No wonder Cuomo is concerned about the real possibility that these wealthy people will leave; the vocal and increasing calls to “soak the rich” are not making him feel calmer.
With an already huge deficit, huge debt, and the possibility of an approaching business slowdown, the last thing both the city and the state need is for its most prosperous taxpayers to leave.
And with tax bills already at or near the highest in the nation, the last thing very wealthy New Yorkers want to hear is that they are not paying their fair share.
As noted above, a growing number of people are leaving New York. Between mid-2017 and mid-2018 more than 48,500 residents left for other states – a greater number of out-migration than from any other state.
And it’s not just the state that’s being pressured by these trends; so is this city. “New York City could go bankrupt, absolutely,” said Peter C. Earle, an economist at the American Institute for Economic Research.
“In that case the city would get temporary protection from its creditors, but it would be very difficult for the city to take on new debt,” he adds.

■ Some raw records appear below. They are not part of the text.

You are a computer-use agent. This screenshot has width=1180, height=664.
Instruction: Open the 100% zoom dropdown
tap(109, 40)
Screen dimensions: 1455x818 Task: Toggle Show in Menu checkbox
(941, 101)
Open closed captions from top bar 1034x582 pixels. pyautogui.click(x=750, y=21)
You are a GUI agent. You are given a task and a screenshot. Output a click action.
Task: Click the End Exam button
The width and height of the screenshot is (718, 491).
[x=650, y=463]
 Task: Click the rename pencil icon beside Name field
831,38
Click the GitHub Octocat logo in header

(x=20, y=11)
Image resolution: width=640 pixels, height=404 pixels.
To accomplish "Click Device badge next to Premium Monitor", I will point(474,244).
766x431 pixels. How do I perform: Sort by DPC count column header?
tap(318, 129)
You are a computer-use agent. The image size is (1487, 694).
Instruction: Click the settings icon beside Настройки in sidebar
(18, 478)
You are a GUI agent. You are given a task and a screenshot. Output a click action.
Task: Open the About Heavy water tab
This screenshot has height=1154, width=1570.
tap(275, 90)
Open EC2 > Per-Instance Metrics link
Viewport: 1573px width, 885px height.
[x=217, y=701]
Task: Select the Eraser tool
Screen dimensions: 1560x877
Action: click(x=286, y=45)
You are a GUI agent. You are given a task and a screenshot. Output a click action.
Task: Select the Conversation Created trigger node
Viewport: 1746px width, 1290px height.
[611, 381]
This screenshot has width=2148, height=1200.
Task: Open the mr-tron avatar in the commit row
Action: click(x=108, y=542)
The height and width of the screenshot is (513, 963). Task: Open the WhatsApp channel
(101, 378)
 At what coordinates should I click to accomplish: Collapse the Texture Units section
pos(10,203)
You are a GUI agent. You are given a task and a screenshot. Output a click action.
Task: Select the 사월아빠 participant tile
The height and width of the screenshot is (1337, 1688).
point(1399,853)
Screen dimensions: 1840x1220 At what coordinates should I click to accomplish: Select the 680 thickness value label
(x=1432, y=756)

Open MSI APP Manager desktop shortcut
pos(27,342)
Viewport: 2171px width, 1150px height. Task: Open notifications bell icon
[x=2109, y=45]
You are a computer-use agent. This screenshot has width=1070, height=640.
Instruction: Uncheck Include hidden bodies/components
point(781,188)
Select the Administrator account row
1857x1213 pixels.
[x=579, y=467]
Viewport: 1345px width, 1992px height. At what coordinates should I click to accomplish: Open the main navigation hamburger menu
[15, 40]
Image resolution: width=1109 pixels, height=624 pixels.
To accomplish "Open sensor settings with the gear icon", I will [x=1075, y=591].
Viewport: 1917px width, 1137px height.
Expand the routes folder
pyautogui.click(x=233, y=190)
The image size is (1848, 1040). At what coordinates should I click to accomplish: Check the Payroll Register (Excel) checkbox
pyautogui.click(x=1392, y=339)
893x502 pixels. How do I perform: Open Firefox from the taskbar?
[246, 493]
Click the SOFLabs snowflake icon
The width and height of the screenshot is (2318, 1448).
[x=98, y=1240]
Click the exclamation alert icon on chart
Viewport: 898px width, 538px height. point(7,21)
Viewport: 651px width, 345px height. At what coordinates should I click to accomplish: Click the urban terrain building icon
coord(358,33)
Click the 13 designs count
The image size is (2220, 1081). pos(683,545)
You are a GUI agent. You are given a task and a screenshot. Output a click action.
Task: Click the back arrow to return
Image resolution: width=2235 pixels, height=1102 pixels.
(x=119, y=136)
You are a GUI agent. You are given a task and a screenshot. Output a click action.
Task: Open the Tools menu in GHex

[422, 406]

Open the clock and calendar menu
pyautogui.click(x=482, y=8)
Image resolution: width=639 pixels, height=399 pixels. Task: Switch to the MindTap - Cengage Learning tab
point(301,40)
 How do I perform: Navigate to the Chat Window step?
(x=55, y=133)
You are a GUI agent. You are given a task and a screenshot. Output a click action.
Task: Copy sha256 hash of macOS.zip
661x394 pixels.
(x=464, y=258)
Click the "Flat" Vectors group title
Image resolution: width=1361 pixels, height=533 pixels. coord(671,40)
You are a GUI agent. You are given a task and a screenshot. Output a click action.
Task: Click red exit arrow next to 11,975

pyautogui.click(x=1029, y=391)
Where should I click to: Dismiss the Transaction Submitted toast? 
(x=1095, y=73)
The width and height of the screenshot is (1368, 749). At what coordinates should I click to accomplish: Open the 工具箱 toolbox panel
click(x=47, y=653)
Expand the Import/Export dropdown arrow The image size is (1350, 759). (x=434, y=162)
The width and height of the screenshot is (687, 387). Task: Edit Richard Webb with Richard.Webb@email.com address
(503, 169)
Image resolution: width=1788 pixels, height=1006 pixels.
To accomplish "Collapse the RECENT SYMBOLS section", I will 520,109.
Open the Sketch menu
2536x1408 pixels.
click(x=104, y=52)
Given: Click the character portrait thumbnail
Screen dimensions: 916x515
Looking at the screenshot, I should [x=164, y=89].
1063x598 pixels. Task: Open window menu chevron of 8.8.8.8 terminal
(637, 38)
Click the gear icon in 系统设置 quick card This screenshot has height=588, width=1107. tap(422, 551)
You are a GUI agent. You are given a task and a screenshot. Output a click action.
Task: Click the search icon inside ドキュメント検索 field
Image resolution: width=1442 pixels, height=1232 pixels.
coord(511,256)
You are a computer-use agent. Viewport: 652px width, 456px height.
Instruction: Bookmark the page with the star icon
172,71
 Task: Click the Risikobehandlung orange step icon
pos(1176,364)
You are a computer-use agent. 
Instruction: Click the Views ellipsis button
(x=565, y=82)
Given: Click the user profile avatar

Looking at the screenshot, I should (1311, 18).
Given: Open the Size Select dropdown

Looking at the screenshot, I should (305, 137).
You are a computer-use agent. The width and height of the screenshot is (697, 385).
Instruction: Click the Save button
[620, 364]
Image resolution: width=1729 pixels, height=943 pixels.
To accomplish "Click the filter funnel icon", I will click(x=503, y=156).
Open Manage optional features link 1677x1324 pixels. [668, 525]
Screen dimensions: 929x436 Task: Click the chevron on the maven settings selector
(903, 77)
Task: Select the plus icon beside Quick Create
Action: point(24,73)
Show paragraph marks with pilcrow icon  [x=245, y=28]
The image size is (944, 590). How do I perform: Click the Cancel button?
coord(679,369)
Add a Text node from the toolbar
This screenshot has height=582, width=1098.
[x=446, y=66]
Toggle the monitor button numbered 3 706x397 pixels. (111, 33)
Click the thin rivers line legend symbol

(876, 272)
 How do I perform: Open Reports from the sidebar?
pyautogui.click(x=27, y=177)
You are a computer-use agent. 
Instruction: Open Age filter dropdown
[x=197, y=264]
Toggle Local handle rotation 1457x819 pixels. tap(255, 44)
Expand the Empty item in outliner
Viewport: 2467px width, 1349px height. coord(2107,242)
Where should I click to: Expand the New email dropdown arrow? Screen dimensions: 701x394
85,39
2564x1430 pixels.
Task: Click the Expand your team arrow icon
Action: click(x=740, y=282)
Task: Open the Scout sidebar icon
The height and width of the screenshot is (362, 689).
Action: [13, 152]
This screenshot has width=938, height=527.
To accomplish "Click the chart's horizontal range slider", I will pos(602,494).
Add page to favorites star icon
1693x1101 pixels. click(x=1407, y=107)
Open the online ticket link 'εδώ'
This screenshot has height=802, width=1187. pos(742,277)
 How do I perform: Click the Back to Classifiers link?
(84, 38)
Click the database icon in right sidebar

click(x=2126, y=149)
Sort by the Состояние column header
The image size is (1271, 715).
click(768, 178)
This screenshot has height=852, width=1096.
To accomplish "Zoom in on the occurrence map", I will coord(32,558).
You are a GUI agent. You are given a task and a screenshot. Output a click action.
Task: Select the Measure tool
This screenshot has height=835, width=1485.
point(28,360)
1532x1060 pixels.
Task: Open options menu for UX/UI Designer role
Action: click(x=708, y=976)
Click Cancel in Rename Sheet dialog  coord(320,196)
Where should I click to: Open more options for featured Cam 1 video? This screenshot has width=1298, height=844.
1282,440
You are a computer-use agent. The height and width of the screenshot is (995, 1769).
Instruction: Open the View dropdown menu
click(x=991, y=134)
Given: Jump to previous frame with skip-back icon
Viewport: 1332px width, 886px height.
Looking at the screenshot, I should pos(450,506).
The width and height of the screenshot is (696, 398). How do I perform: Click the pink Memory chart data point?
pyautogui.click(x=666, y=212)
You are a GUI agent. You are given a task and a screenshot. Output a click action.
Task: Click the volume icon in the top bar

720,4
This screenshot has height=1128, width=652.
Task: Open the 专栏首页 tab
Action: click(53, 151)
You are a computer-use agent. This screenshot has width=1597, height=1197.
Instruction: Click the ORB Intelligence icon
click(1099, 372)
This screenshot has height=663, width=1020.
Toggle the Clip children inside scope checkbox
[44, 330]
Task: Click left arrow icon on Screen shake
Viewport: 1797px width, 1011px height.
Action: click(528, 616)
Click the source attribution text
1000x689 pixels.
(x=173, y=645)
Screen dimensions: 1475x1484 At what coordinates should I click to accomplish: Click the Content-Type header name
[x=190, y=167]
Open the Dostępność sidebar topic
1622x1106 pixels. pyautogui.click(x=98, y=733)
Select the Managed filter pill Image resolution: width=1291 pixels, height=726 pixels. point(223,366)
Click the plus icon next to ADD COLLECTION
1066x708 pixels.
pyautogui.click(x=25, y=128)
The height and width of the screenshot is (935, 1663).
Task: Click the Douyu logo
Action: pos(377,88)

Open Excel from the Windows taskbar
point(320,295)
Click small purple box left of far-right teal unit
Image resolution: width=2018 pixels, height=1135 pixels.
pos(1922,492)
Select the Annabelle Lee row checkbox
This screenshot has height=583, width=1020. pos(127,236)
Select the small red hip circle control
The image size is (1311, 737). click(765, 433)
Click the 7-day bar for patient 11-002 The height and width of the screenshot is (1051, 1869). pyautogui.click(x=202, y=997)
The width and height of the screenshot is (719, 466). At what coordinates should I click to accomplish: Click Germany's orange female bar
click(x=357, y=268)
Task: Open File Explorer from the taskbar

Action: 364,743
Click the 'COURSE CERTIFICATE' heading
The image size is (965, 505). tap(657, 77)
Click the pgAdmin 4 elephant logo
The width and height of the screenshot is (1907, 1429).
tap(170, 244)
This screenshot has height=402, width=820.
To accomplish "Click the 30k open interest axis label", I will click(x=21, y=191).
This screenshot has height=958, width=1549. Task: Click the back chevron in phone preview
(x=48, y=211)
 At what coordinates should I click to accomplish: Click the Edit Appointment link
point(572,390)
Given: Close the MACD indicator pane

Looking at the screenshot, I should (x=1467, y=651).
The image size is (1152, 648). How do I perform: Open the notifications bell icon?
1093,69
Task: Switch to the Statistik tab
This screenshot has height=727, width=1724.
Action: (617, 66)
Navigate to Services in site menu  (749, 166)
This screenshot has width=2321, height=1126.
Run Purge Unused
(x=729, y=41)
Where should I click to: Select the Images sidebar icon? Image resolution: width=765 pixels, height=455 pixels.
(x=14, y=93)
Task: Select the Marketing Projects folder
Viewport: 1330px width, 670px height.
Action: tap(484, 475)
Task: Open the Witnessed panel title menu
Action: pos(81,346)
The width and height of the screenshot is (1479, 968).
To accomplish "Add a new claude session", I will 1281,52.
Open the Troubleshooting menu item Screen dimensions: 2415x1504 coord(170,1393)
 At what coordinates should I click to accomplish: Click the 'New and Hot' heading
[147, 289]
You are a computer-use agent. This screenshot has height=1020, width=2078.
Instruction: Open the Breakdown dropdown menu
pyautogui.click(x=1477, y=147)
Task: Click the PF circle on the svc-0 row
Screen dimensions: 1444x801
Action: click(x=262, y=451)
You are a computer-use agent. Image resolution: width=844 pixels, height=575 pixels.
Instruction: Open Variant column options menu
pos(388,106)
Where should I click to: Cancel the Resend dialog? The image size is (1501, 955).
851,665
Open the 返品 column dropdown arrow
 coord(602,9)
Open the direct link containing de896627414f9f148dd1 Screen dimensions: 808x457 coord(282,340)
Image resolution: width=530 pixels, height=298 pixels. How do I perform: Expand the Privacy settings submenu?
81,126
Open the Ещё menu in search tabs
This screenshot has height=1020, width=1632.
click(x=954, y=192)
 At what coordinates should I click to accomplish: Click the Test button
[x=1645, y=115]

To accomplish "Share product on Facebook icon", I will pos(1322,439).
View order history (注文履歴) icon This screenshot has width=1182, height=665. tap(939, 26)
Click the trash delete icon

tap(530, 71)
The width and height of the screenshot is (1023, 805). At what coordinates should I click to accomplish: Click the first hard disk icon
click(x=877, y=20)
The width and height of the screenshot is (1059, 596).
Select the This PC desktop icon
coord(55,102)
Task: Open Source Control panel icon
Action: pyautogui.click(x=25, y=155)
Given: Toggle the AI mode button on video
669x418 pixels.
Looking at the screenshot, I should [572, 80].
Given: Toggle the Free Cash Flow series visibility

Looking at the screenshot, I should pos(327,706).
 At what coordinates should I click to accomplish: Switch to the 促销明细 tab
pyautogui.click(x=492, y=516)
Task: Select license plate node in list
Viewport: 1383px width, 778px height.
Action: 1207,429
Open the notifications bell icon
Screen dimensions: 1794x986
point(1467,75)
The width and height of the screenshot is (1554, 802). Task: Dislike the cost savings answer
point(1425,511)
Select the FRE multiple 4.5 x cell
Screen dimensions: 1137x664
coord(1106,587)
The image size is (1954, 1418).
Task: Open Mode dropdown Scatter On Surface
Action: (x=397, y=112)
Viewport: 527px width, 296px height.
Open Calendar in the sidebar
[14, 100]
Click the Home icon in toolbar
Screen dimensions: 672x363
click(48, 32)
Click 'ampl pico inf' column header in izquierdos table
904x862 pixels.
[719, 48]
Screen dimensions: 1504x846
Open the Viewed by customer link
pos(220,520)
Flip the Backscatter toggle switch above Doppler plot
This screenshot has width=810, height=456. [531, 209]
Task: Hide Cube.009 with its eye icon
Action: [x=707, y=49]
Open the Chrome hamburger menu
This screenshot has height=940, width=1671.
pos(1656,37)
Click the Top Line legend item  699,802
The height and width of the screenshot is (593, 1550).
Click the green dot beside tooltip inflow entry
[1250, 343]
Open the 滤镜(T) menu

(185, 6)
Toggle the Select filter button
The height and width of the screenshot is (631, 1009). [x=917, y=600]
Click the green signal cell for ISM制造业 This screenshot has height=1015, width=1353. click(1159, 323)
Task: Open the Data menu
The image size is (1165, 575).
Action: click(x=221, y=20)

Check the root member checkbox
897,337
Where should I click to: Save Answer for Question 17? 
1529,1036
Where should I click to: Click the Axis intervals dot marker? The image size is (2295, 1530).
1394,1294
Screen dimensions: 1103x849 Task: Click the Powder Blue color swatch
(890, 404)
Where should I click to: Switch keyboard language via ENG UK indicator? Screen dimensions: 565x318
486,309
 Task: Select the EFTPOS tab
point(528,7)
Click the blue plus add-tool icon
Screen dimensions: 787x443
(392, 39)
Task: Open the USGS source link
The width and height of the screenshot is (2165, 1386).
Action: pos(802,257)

It has been pointed out that people in difficult situations somehow manage without government programs to assist them. However, once those programs have been introduced, they are no longer a convenience but become a necessity. The numerous social, health, and education programs the city has introduced have gone a long way to helping residents here.
However, those amenities are no longer optional; we’ve come to depend on them. Now that the city is in a worsening financial situation, it may no longer have the financial abilities to fund all of them. Which ones to cut is going to be a very difficult decision for city managers. It’s going to be even more difficult for the people who will no longer have the support of those programs.